- _RUMUSAN SOAL_
Cetak tanpa perubahan bagian kutipan tentang fitnah di bawah, dari "Orang-orang yang tidak" sampai "moral yang mulia.".
-------- KUTIPAN TEKS
Ketika watak-watak tertentu secara mendalam telah berakar dalam kesadaran manusia, ia membutakan matanya dan menguasai pemikirannya. Salah satu alasan fitnah yang berkembang luas adalah bahwa para pemfitnah tidak mempedulikan dampak-dampak bahaya sesudahnya. Kita melihat orang-orang yang menahan diri dari dosa-dosa lainnya tetapi tidak berpikir dua kali terhadap perbuatan jahat yang menyengsarakan ini. Pengulangan fitnah tanpa mempertimbangkan dampak-dampak sesudahnya akan merampas kendali kemampuan manusia Untuk menahan diri dari mengikuti nafsu-nafsunya tanpa menghiraukan pengetahuannya tentang realitasnya yang berbahaya. Orang-orang ini berusaha untuk meraih integritas dan kesempurnaan. Orang-orang seperti ini melarikan diri dari realitas dan menolak untuk menanggung sedikit penderitaan dalam mencapai kebahagiaan. Dengan demikian mereka menjadi korban kekuasaan nafsu-nafsu mereka yang rendah.

Orang-orang yang tidak memperhatikan martabat dirinya sendiri atau orang lain, tidak patuh kepada hukum etika; dan seseorang yang membuat kehidupan sebagai arena bagi nafsu-nafsunya, akan menerima kesengsaraan akibat melanggar batas hak-hak orang lain.

Sifat akhlak yang miskin ini berasal dari keimanan yang lemah, sedangkan akhlak merupakan buah dari keimanan. Jika seseorang tidak mempunyai iman, ia tidak mempunyai motif untuk berkelakuan baik atau menjalankan moral yang mulia.
----------------
-------- DATA YANG DIBERIKAN
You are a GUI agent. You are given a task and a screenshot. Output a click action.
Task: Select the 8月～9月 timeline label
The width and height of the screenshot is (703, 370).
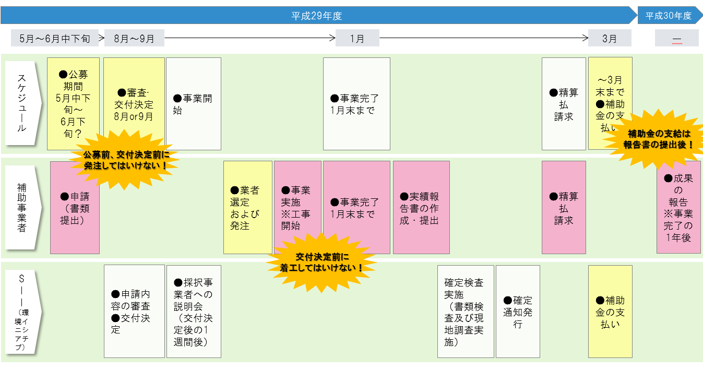134,39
----------------
- _JAWABAN TERTULIS_
Orang-orang yang tidak memperhatikan martabat dirinya sendiri atau orang lain, tidak patuh kepada hukum etika; dan seseorang yang membuat kehidupan sebagai arena bagi nafsu-nafsunya, akan menerima kesengsaraan akibat melanggar batas hak-hak orang lain.

Sifat akhlak yang miskin ini berasal dari keimanan yang lemah, sedangkan akhlak merupakan buah dari keimanan. Jika seseorang tidak mempunyai iman, ia tidak mempunyai motif untuk berkelakuan baik atau menjalankan moral yang mulia.